作者:Hyukjae333 | 来源:互联网 | 2023-08-27 23:07
GistIimplementedalikebuttoninmyapplication.Letsimagineusersareabletolikeotheruser
Gist
I implemented a like button in my application. Let's imagine users are able to like other users products.
我在我的应用程序中实现了一个like按钮。让我们假设用户能够喜欢其他用户的产品。
Issue
I am now wondering which of the following is the most effective and robust method to store those likes in a non-relational Database (in my case MongoDB). It's important that no user can like a product twice.

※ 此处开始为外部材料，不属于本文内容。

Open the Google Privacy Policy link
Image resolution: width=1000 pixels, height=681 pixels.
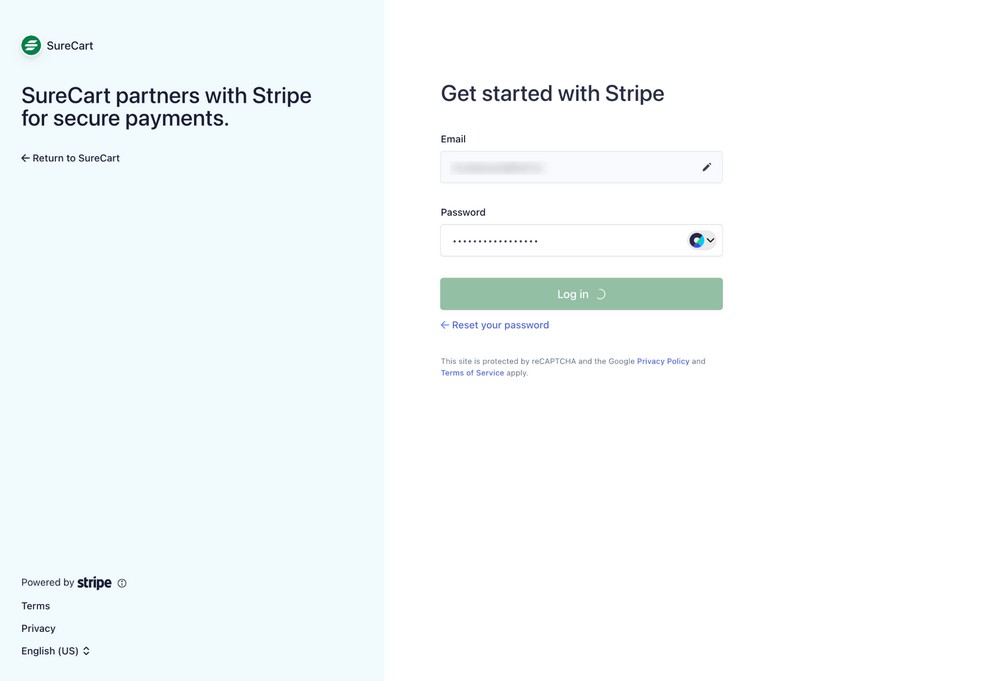(x=663, y=361)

我现在想知道以下哪一种是在非关系数据库(在我的例子中是MongoDB)中存储这些喜欢的最有效和最强大的方法。重要的是没有用户可以两次购买产品。
Possible Solutions
(1) Store the user ids of those, who liked on the product itself and keep track of the number of likes via likes.length
(1)存储喜欢产品本身的用户ID,并通过likes.length跟踪喜欢的数量
// Product in database
{
likes: [
'userId1',
'userId2',
'userId3',
...
],
...
}
(2) Store all products, that a user liked on the user itself and keep track of the number of likes through a number on the product
(2)存储用户喜欢的所有产品,并通过产品上的数字跟踪喜欢的数量
// User in database
{
likedProducts: [
'productId1',
'productId2',
'productId3',
...
]
...
}
// Product in database
{
numberOfLikes: 42,
...
}
(3) Maybe there is even a better solution for this?
(3)也许甚至有更好的解决方案?
Either way, if the product has many likes or the user liked many products, there is a big amount of data, that has to load only to show likes and check if the user has already liked it.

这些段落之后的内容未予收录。